Дар его был, конечно, редким. Был со словом он дружен метким. Собеседником был чудесным. Разговоры с ним для меня были радостью неизменной. Веял тайною сокровенной взгляд его. Исколотой веной начинался весь ужас дня. Был задумчив он вечерами. Прислонялся к оконной раме. Понимал, что уже не в драме, а в трагедии он живёт. Лишь искусство спасеньем было от всего, что его губило, что сулило страстей горнило вместо норм и житейских льгот.
Вроде все уже были в сборе.Не хватало здесь лишь Ворошилова.Он сидел – все знали – в дурдоме.Ни за что ни про что – страдал.
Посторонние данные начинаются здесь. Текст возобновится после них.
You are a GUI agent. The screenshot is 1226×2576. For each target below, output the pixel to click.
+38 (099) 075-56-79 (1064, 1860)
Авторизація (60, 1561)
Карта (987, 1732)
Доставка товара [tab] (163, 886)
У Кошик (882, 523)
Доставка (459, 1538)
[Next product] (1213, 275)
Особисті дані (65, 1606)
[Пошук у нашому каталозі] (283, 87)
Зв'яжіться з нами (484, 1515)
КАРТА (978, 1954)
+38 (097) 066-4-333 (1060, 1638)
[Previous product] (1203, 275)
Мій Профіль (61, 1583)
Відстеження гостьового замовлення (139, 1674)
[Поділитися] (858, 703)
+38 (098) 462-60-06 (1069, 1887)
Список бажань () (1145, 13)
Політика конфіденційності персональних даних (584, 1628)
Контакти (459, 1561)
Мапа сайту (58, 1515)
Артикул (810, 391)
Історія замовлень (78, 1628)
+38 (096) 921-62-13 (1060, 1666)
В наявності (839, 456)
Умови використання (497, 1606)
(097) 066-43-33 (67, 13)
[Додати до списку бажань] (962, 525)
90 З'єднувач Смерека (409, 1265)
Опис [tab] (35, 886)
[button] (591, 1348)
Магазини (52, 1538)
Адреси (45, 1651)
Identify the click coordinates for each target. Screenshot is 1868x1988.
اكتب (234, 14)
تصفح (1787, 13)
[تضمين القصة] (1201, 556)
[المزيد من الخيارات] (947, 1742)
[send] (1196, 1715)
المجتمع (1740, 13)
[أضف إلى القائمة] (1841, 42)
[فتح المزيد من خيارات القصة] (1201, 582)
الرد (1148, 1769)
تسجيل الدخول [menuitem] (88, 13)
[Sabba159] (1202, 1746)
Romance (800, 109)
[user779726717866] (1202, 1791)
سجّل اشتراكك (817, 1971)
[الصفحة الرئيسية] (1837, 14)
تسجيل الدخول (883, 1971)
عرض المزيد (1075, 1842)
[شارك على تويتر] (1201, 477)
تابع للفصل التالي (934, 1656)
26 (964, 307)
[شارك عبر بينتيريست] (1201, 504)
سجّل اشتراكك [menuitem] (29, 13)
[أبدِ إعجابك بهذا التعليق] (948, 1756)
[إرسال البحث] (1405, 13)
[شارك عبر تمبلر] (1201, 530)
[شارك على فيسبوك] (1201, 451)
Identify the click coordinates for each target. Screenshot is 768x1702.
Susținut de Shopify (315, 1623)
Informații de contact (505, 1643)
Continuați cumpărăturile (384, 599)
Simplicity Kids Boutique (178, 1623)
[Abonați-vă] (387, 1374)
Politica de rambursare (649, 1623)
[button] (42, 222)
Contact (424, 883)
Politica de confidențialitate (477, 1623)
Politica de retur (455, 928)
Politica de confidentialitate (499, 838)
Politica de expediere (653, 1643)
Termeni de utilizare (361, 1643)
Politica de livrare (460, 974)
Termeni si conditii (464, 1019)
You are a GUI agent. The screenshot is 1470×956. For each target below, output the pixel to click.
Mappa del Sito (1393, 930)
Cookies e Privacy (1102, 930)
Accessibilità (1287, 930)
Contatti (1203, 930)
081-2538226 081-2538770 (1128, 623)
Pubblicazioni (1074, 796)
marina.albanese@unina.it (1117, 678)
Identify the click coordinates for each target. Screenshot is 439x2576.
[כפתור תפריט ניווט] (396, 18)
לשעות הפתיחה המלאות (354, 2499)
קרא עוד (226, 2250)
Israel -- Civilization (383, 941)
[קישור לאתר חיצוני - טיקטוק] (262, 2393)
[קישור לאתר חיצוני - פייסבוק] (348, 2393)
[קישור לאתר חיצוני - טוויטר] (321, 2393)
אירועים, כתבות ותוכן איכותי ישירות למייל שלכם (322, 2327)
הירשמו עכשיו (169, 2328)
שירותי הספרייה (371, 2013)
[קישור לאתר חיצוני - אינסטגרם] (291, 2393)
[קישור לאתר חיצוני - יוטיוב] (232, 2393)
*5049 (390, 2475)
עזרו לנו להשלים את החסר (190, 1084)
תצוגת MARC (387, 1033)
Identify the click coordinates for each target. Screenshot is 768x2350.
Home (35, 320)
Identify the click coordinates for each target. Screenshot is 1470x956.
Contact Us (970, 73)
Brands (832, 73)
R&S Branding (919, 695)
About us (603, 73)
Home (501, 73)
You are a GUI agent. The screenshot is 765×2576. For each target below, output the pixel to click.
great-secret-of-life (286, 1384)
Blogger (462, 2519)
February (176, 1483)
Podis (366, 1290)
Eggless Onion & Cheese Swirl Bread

(Мне хотелось бы вспомнить его. Вспомнить Игоря Ворошилова. Друг мой, Игорь! Великий художник. Человек небывалый. Поэт. Но ещё и философ. Мыслитель. Как он мыслил! Его монологи в дни былые, когда он жил у меня, мне забыть невозможно. Мысль его не знала пределов. Широко был он образован. Охламон охламоном с виду, он людей порой потрясал. Долговязый и несуразный, по Москве он шатался где-то, без угла своего, без крова. Голодал. Ночевал, где примут. Рисовал, где придётся. Много и отважно всегда работал. Рос. Был стоек. Рассчитан был на столетье. Себя он тратил безоглядно и повсеместно. А энергия – возрастала. Был умён чрезвычайно. Время понимал, как никто другой.)
Не хватало – Володи Яковлева.Пусть не пил он вовсе спиртного.Но зато – все любили его.Мог бы – просто побыть, здесь, рядом.
(Ну, с Володей – случай особый. Нет аналогов и не будет первозданному, как природа, и спасительному, как свет, и трагическому, как мир, для которого был чужим он, и проросшему, как цветок, сквозь невзгоды, чистому, грустному, на века, на чутье, взахлёб, на частотах, всегда высоких, с их небесной, ангельской музыкой, и в земном, глухом одиночестве, в ясновидчестве, в слепоте, становящейся вдруг сверхзрением, никому не подвластному творчеству, панацее от всяких бед. Что, феномен? Конечно. Так рассуждают искусствоведы. Был Володя самим собой даже в страшном существованье. Гений? Да. Потому что в нём с каждым часом и с каждым днём крепнул дух, чтоб играть с огнём даже там, за незримой гранью.)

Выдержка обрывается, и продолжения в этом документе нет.